In a statement, the charity said: “We are disappointed that some parts of Andrew Gilligan's article fail to recognise the evidence the Warrior Programme has generated and the continual evaluation which we are undertaking.”
It went on to outline what the charity’s programmes had done, the randomised controlled trial that the charity undertook, and how it had implemented the results for it. It added that it agrees that “those working with veterans should deliver evidence based interventions and use robust methodology to evaluate their work”, and that this will ensure that veterans have better outcomes something Warrior is proud to be part of.
Speaking to the Treasury yesterday, I was told that this particular tranche of grant funding, which was featured on the front page of a national newspaper, was awarded in 2013. It came from the Community Covenant Fund, awarded by the Treasury to the Ministry of Defence, who were then responsible for ensuring how the money was divided up.
I could find nowhere where the Treasury, or in this case the MoD, had announced that Warriors Programme had received the money, but the charity itself had not hidden this information. It had recorded in detail in its account how it had received the money, and how it had been spent it. The charity itself had been transparent about that.
I am not saying that there aren’t some charities who have received Libor funding that perhaps should not have done – there definitely are – but Gilligan’s article reads like an attack on the charities who have received this money.
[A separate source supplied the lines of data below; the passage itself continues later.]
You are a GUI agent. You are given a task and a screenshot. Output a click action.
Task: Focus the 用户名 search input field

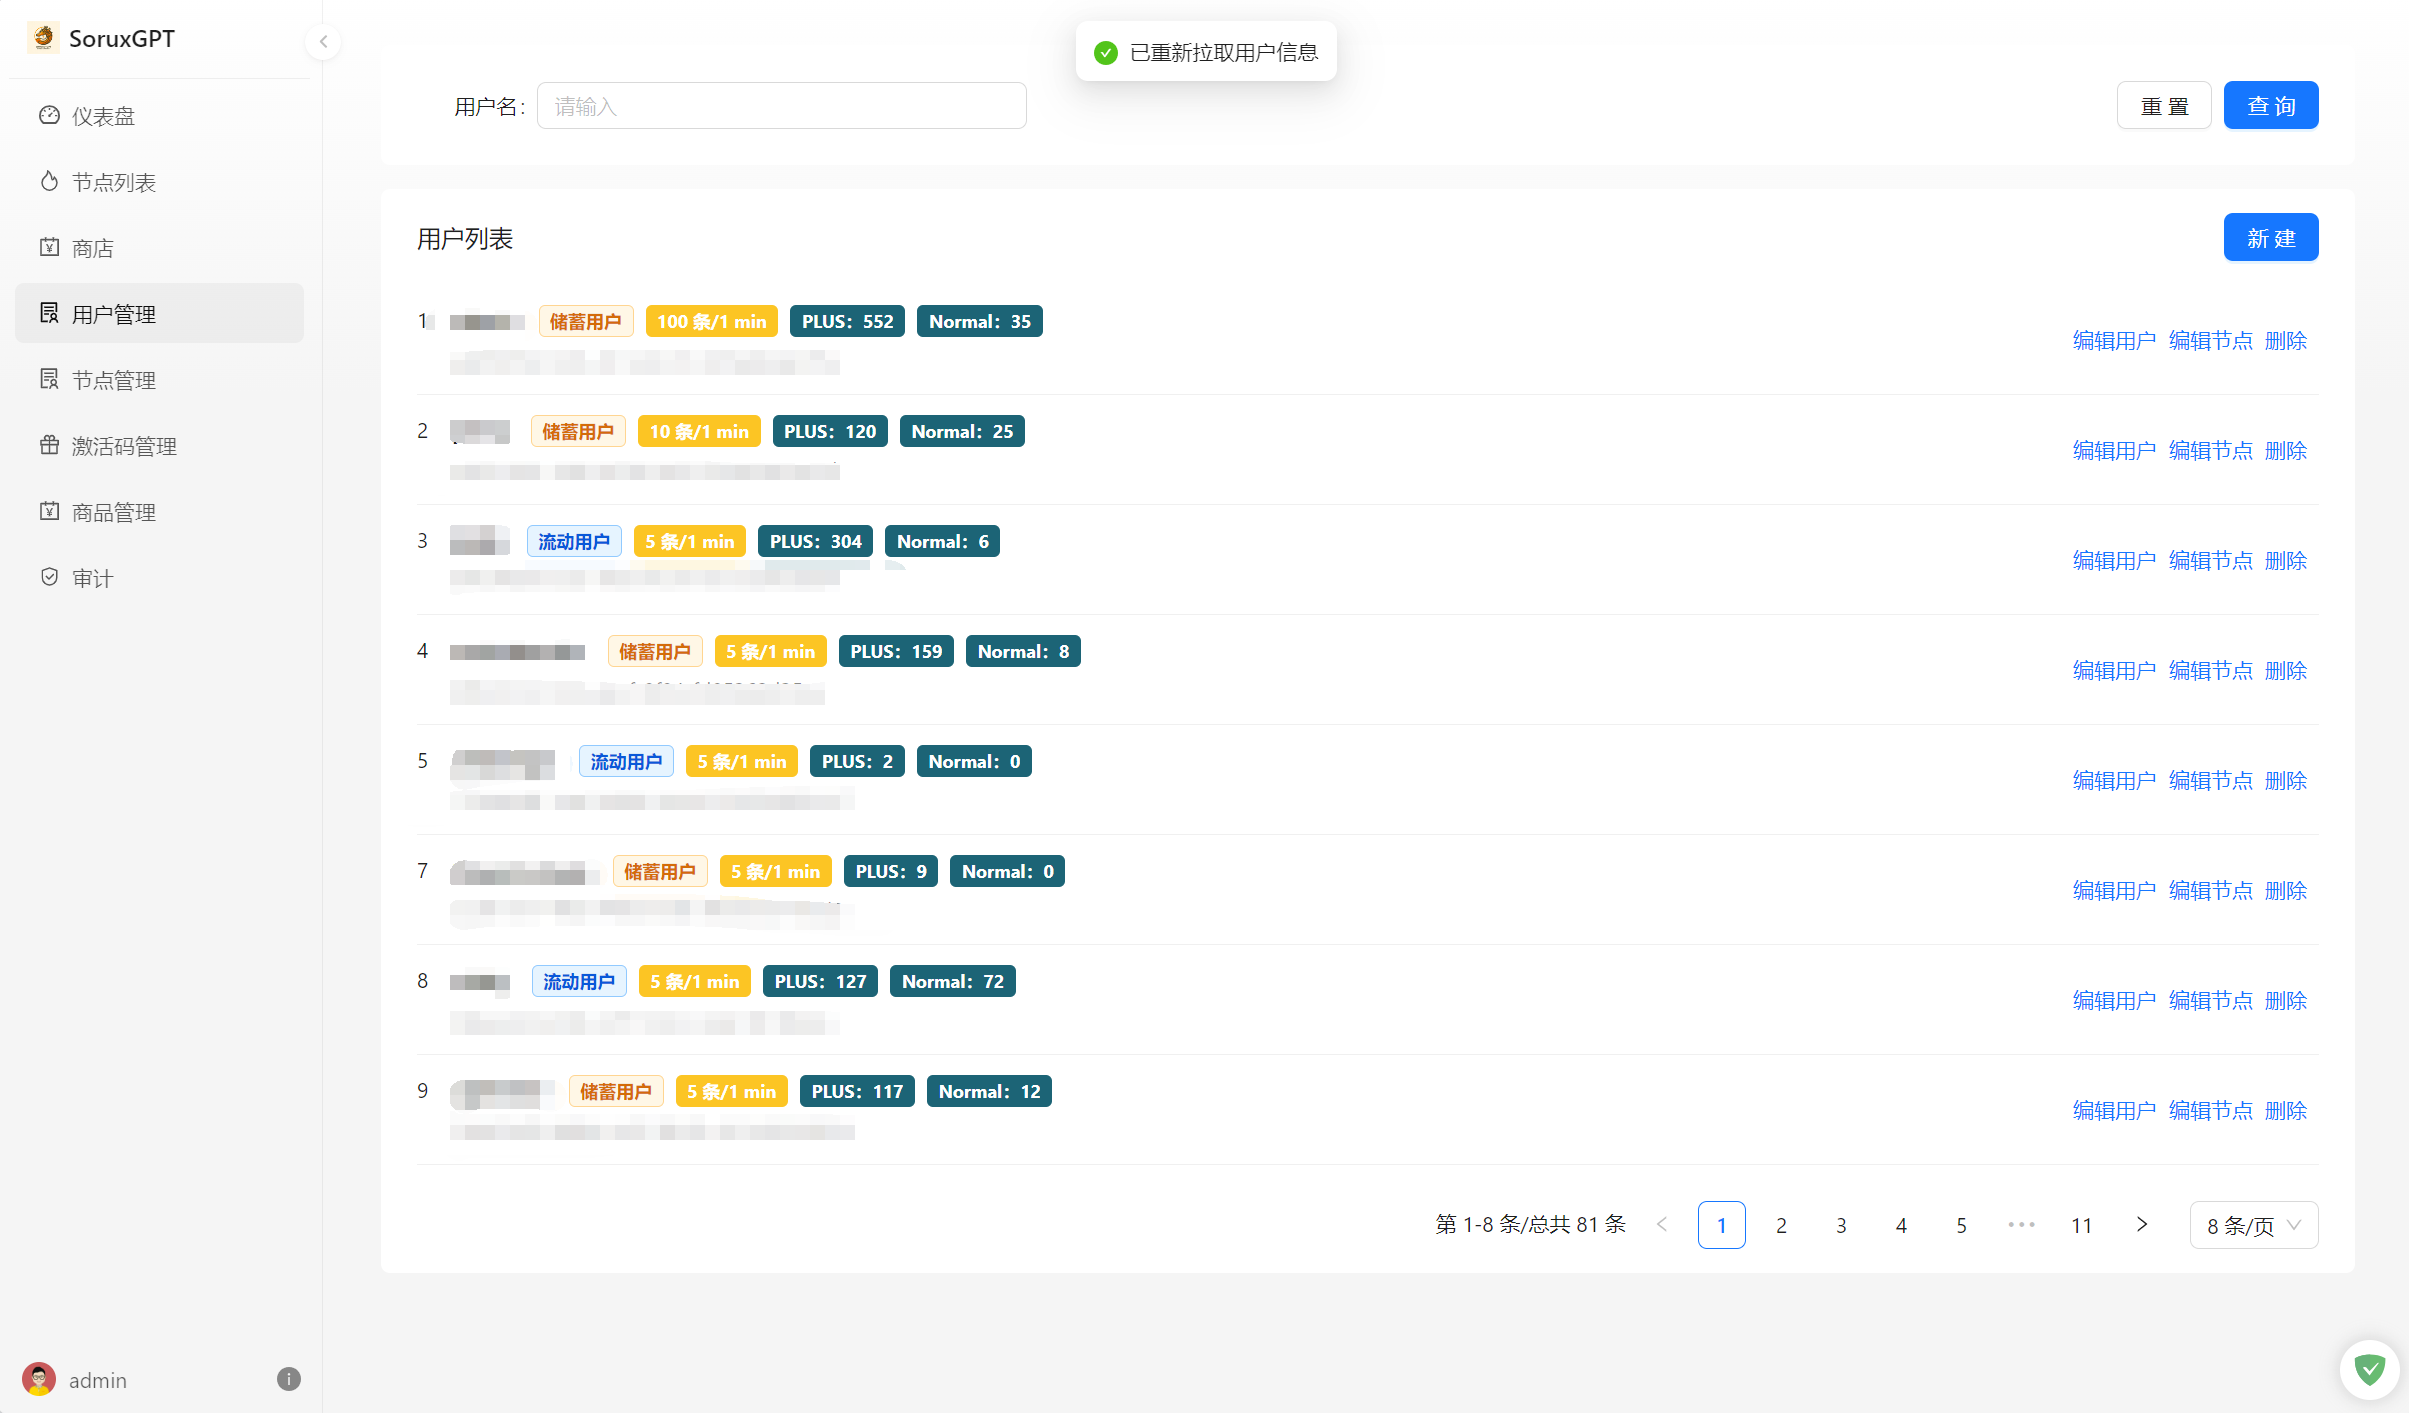click(781, 106)
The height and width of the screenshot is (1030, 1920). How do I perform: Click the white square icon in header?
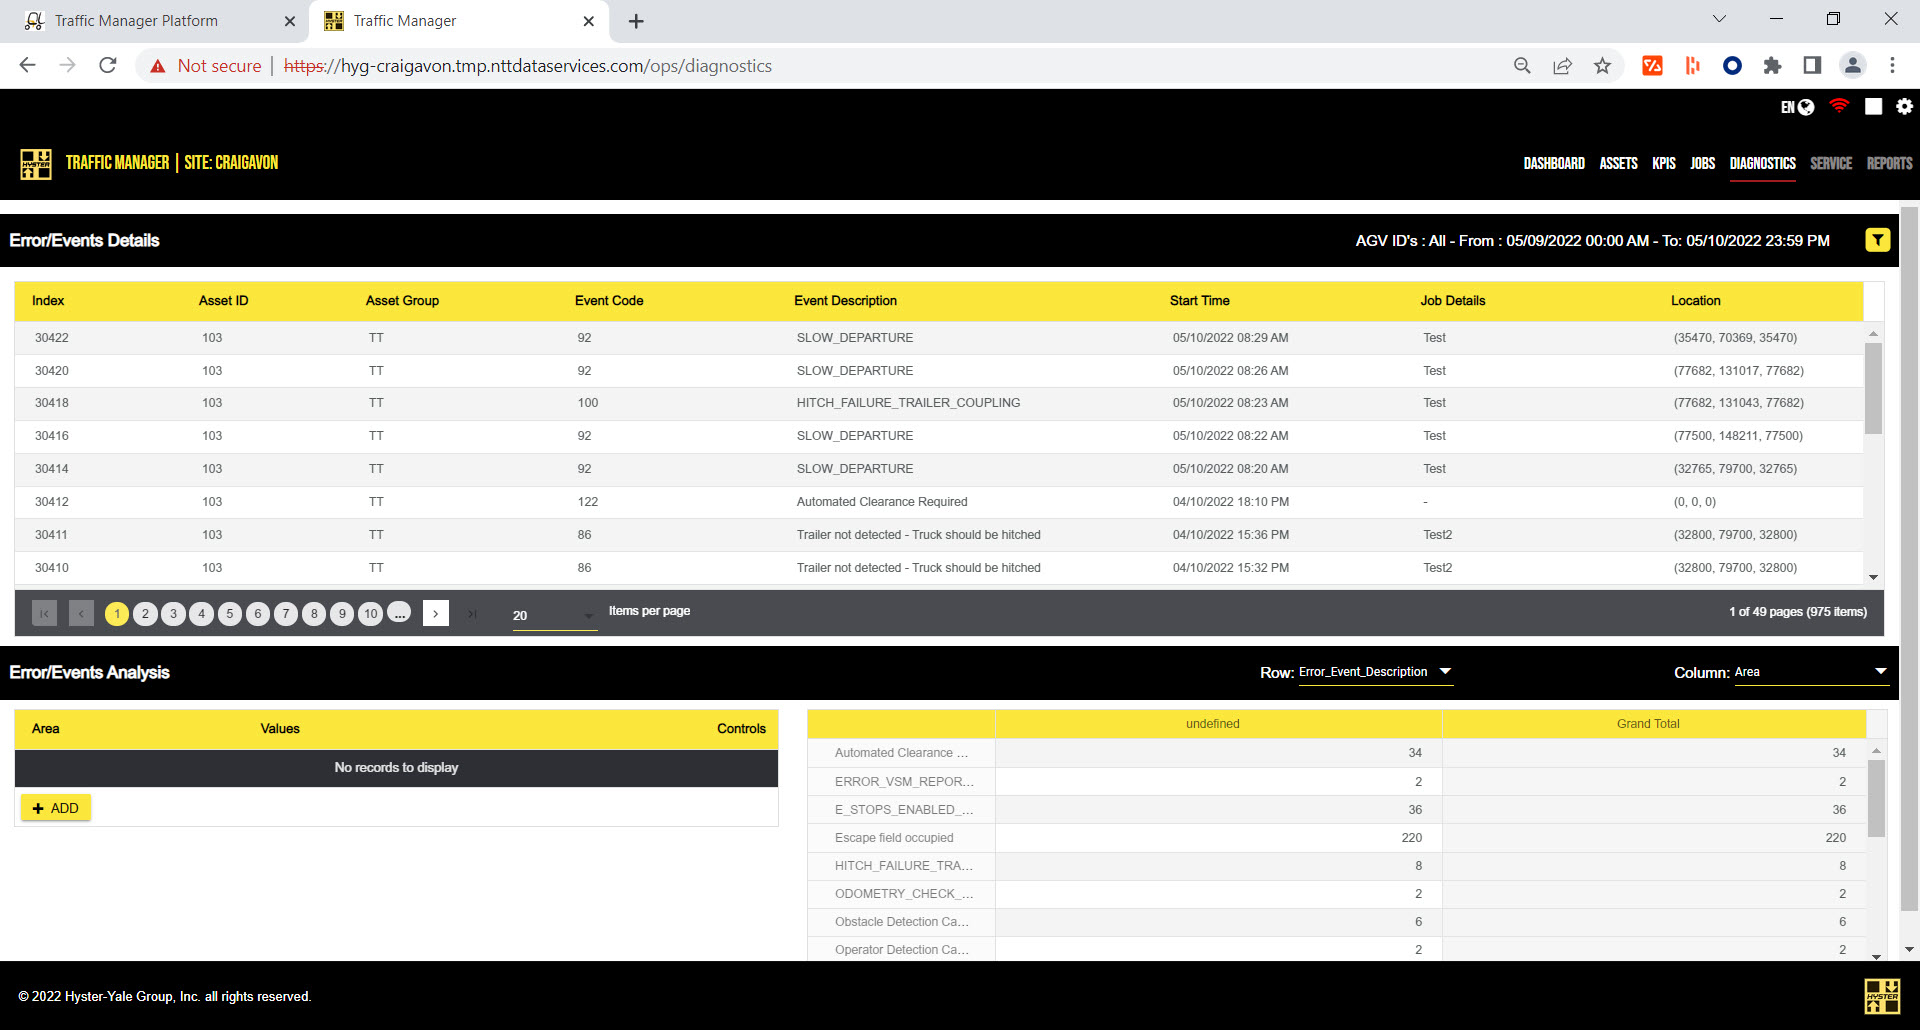click(x=1873, y=106)
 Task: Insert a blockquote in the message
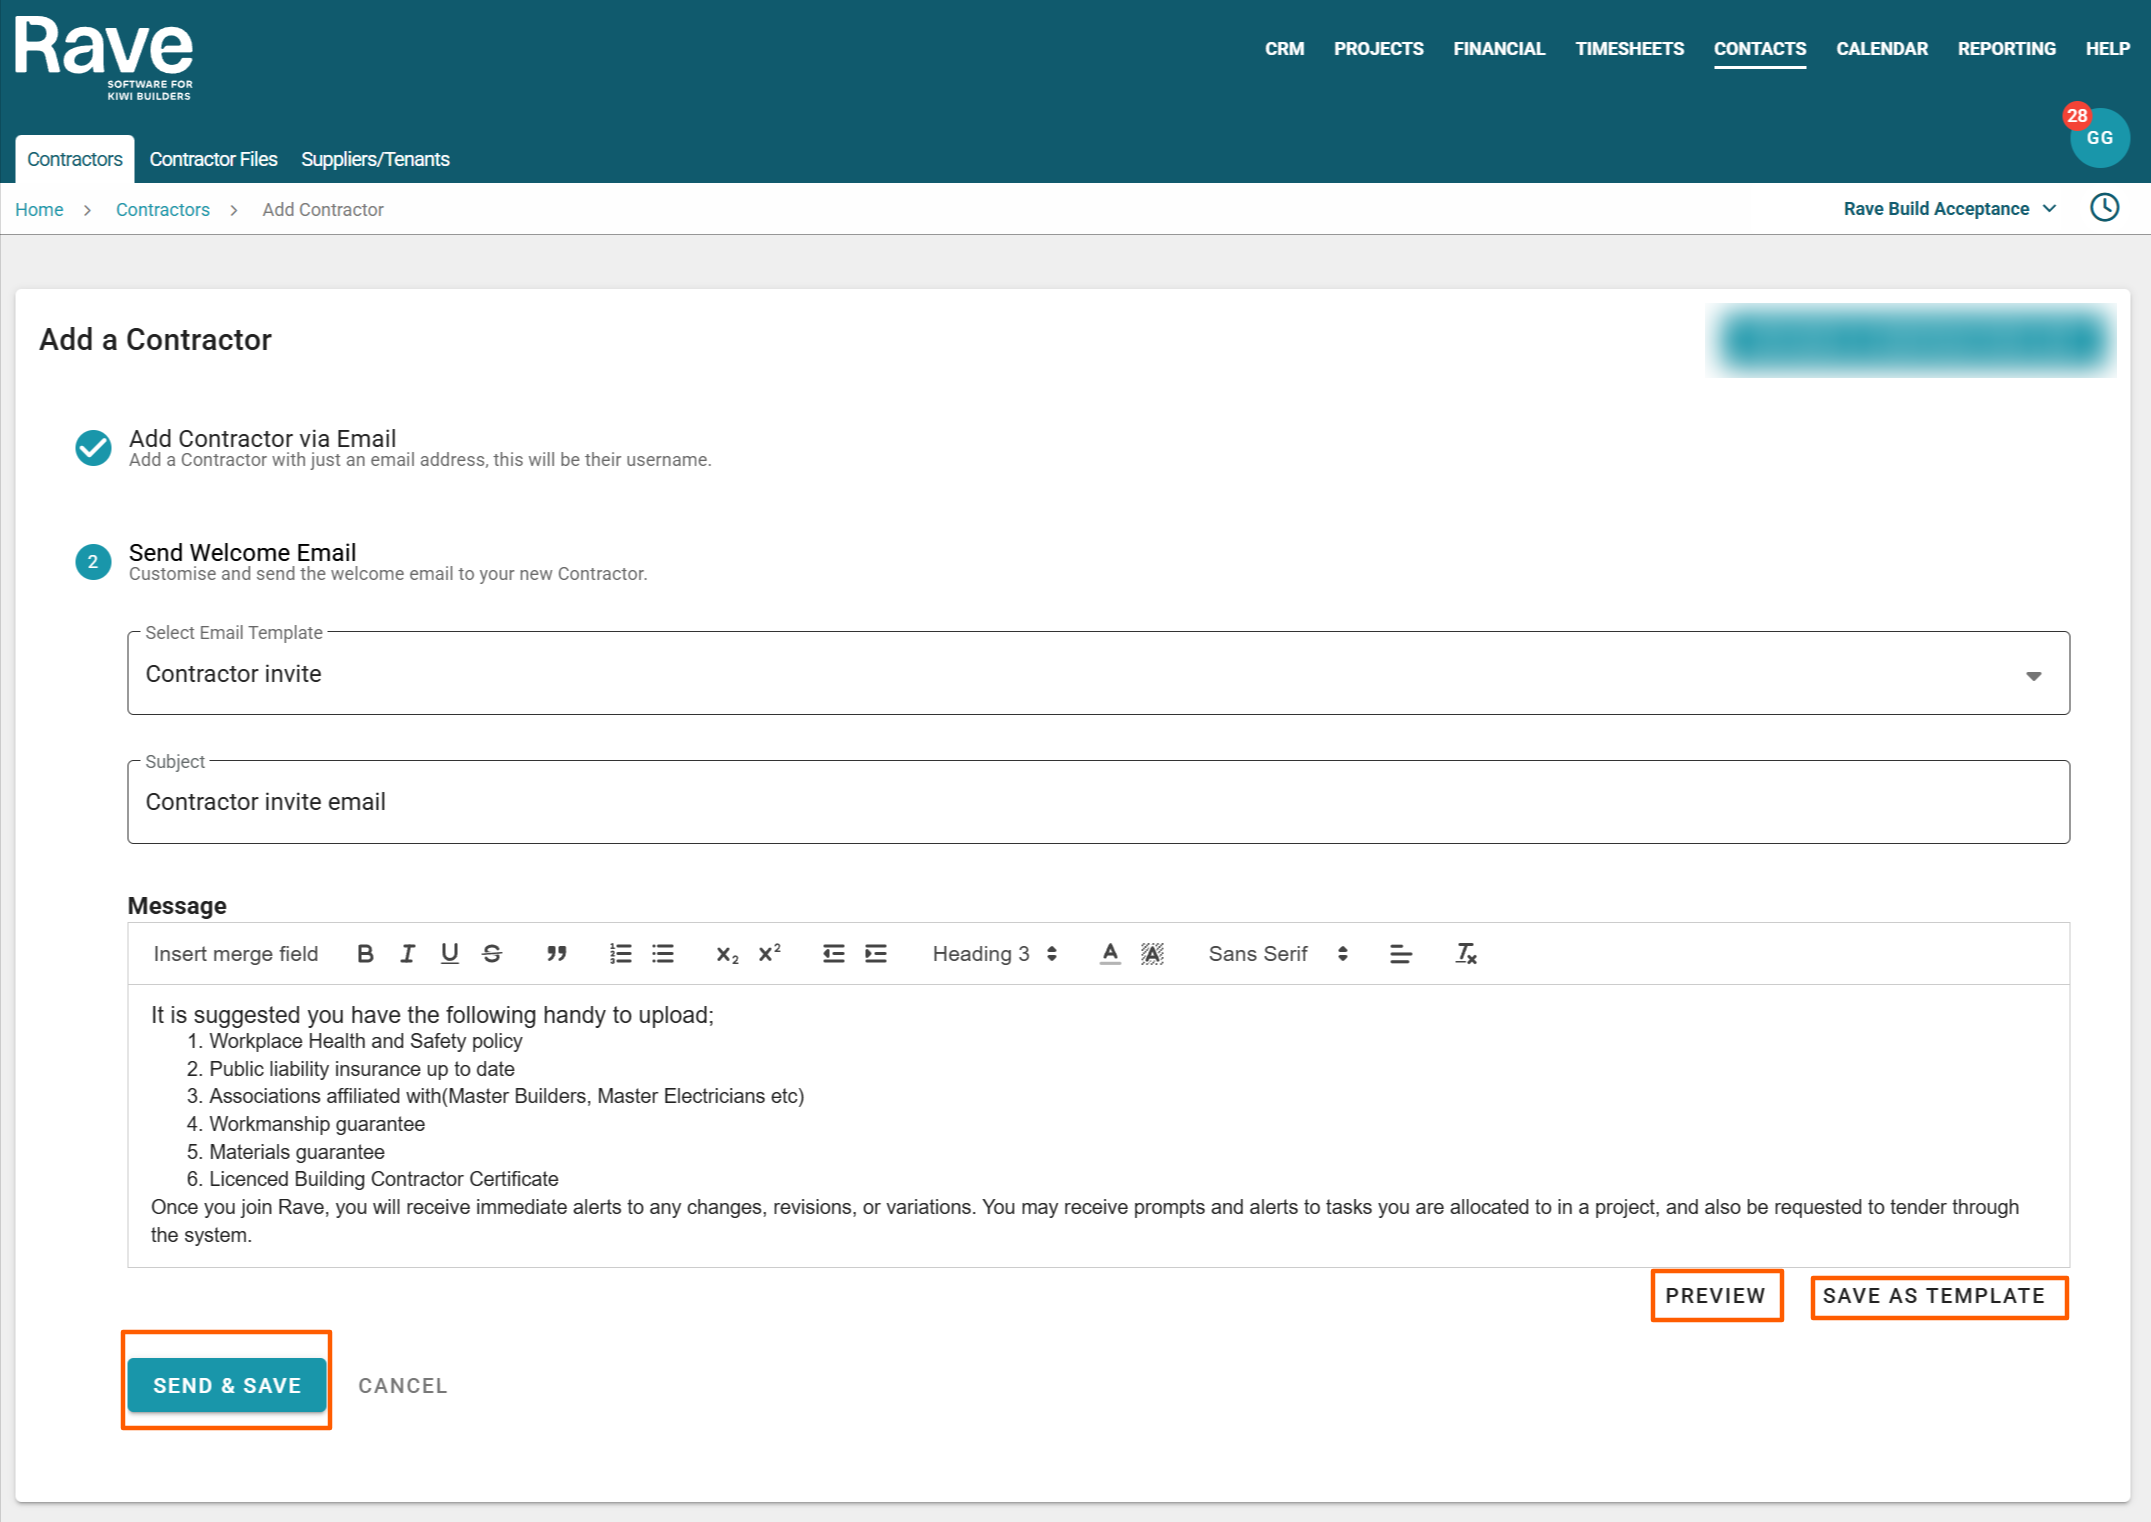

A couple of the organisations he mentioned had folded, or couldn’t account for the money they had received, which is deeply concerning. But it should be the Treasury, or in this case the MoD, who are under scrutiny for their lack of transparency about the process.
To perhaps give the Treasury some credit here, the charity’s statement said: “Our Libor grant funded work was meticulously accounted for and the funding team received detailed progress reports. We delivered the project outcomes within budget and were complimented on the success of the project.”
The Treasury also does seem to be tightening up its Libor grant funding to an extent. Last month it announced that it was inviting military and emergency service charities to apply for the funding.
But as November’s Autumn Statement will likely bring more announcements of organisations receiving Libor funding, all eyes will remain on the Treasury and its processes for awarding this money.